In this session, we will take a closer look at the ways of specifying data in Altair. Data is often passed as the first argument to the constructor of `alt.Chart` object.  Altair is smart enough to work with many different types of data. We will look at examples of 3 most common data types: Pandas dataframe, `alt.Data` object and url pointing to data in either json or csv format.

## Pandas DataFrame

Pandas is a very powerful data processing package. Its `DataFrame` class has become the de facto data structure for representing data. It is also the recommended way of storing data. Let's look at a simple example.

In [1]:
import altair as alt
import pandas as pd

source = pd.DataFrame({"category": [1, 2, 3, 4, 5, 6], "value": [4, 6, 10, 3, 7, 8],
                       "quality": ["standard", "good", "excellent", "standard", "good", "excellent"]})
source

Unnamed: 0,category,value,quality
0,1,4,standard
1,2,6,good
2,3,10,excellent
3,4,3,standard
4,5,7,good
5,6,8,excellent


In this example, we have created a very simple dataframe directly from a dictionary. Each entry of the dictionary corresponds to a column in our table. This is our toy dataset that will be used over and over again. In practice, it is more likely that data is loaded from files using `pd.read_csv` for example.

In [27]:
chart = alt.Chart(source)
chart.mark_point().encode(x="category", y="value")

Once that data is ready, we can simply create an Altair chart object by `alt.Chart(data)`. Demonstrate that data is loaded correctly, we visualized part of the data using a scatter plot. We will talk about mark and encoding in another session.  For now, we will claim victory since the plot above is as expected.

## Altair Data

Alternatively, we can construct an Altair `Data` object.

In [30]:
data = alt.Data(values=[
    {"category": 1, "value": 4, "quality": "standard"},
    {"category": 2, "value": 6, "quality": "good"},
    {"category": 3, "value": 10, "quality": "excellent"},
    {"category": 4, "value": 3, "quality": "standard"},
    {"category": 5, "value": 7, "quality": "good"},
    {"category": 6, "value": 8, "quality": "excellent"},
])

chart = alt.Chart(data)
chart.mark_point().encode(x="category:Q", y="value:Q")

Note that with Altair's `Data` object, we are using exactly the same data as before. However, data is specified row-wise in json style. The rest is the same, and the output scatter plot looks as expected again.

## URL

Lastly, let's try to specify data using url.

In [40]:
from vega_datasets import data
url = data.cars.url
print(url)

chart = alt.Chart(url)
chart.mark_point().encode(x="Horsepower:Q", y="Weight_in_lbs:Q")

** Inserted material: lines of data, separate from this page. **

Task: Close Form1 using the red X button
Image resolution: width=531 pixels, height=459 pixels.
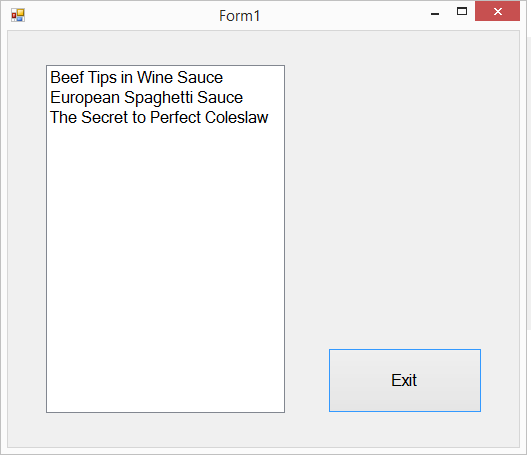Action: [497, 12]
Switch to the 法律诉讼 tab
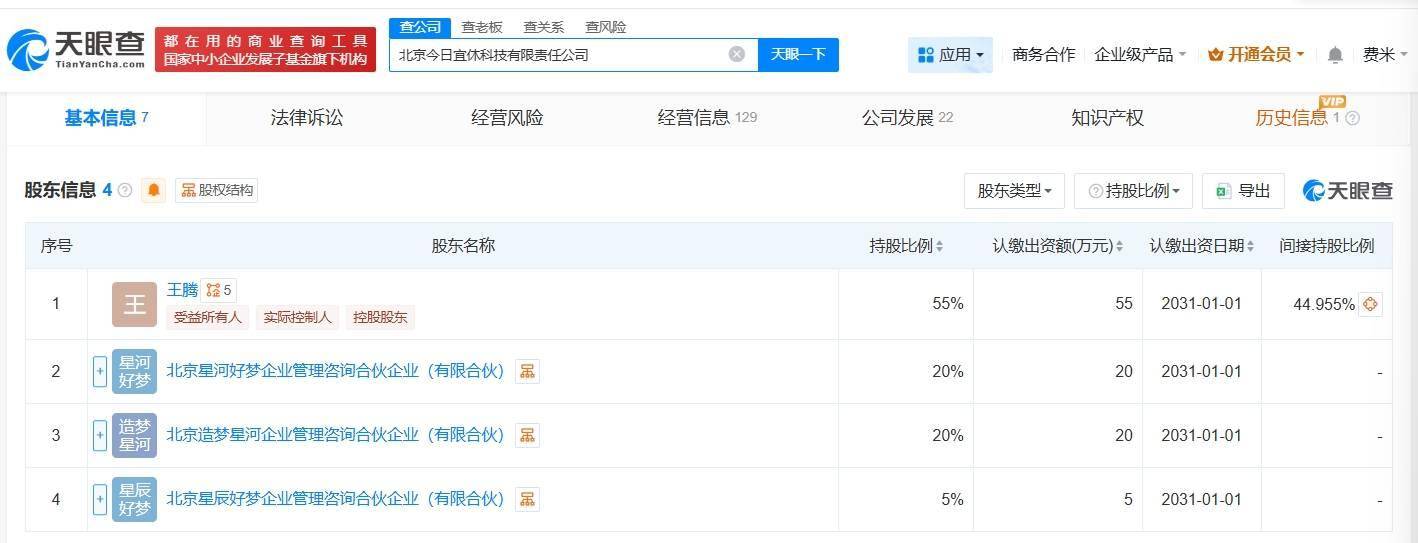 click(x=306, y=118)
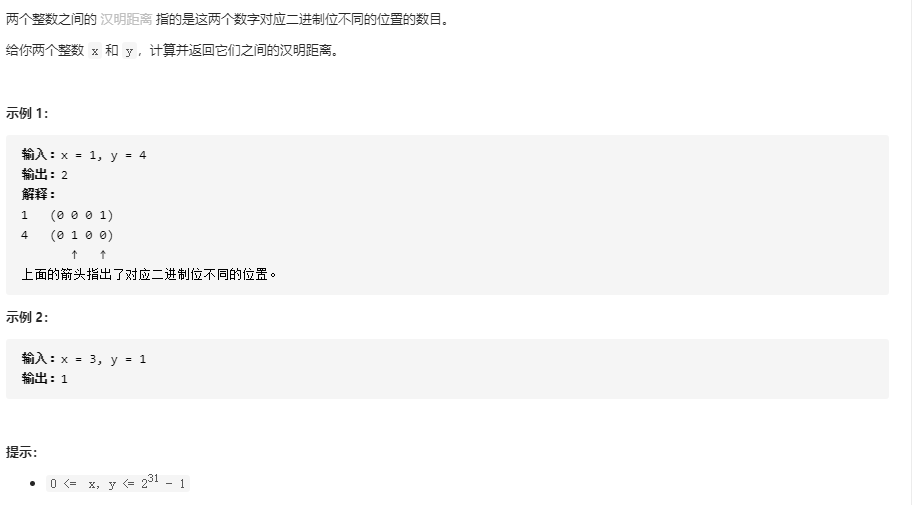Select the inline code y in description
This screenshot has height=505, width=912.
(x=129, y=51)
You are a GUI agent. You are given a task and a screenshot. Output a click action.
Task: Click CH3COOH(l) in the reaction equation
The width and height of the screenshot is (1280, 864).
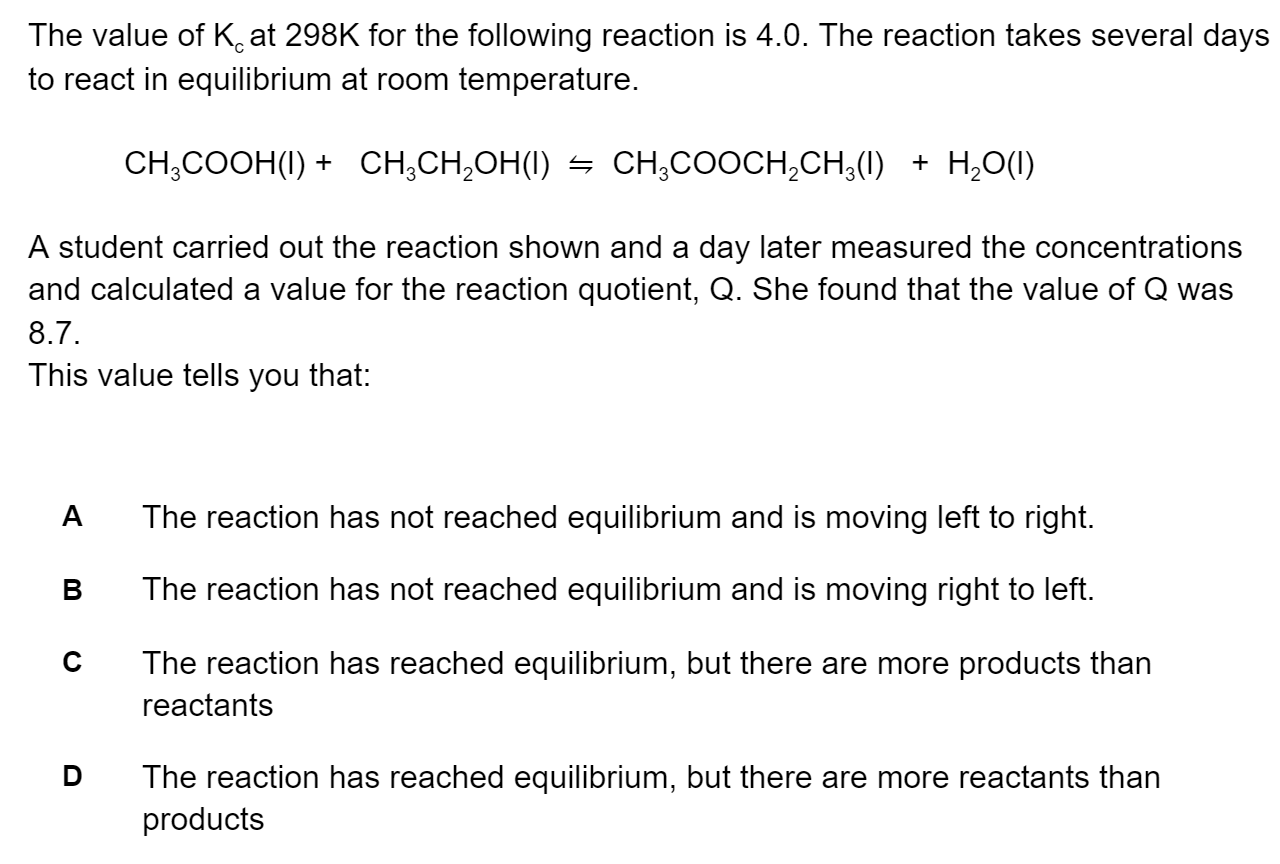pyautogui.click(x=217, y=163)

https://cdn.jsdelivr.net/npm/vega-datasets@v1.29.0/data/cars.json


In this example, we will use the url that points to the cars dataset. We simply pass the url as a string to `alt.Chart`.  The output plot once again looks as expected.

## Summary

In Altair, data can be specified as the first argument of the constructor of the `alt.Chart` class.  Altair recognizes many different forms of data.  The most popular forms are pandas DataFrame, altair Data object and using a url.